Let's compare identical distance matrices and see what results we get.
```{r mantel_rtest}
library(ade4)
mantel.randtest(euc_d, euc_d, nrepet = 10000)
```
The correlation is reported as the observation and the null hypothesis is that there is no relation between the two matrices, which is rejected. The idea of the test is to permute the rows and columns and observe whether the correlation coefficient is affected. From [Wikipedia](https://en.wikipedia.org/wiki/Mantel_test):
>The reasoning is that if the null hypothesis of there being no relation between the two matrices is true, then permuting the rows and columns of the matrix should be equally likely to produce a larger or a smaller coefficient.

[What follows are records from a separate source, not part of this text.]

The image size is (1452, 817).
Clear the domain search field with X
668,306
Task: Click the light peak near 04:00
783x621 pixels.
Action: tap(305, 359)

We can calculate all correlations on the `mtcars` dataset and see how similar different distances are to each other.
```{r mantel_rtest_pairwise}
my_dist <- c(
"euclidean",
"maximum",
"manhattan",
"canberra",
"minkowski"
)
my_comp <- as.list(as.data.frame(combn(x = my_dist, 2)))
my_mantel <- lapply(my_comp, function(x){
mantel.randtest(dist(mtcars, method = x[1]), dist(mtcars, method = x[2]), nrepet = 10000)
})
my_cors <- sapply(my_mantel, function(x) x$obs)
names(my_cors) <- sapply(my_comp, function(x) paste0(tools::toTitleCase(x[1]), " vs ", tools::toTitleCase(x[2])))
my_cors
```
Most distances are similar to each other except the Canberra distance. Since `mantel.rtest` uses the Pearson correlation, the weighted Canberra distances are less similar to the other unweighted distances.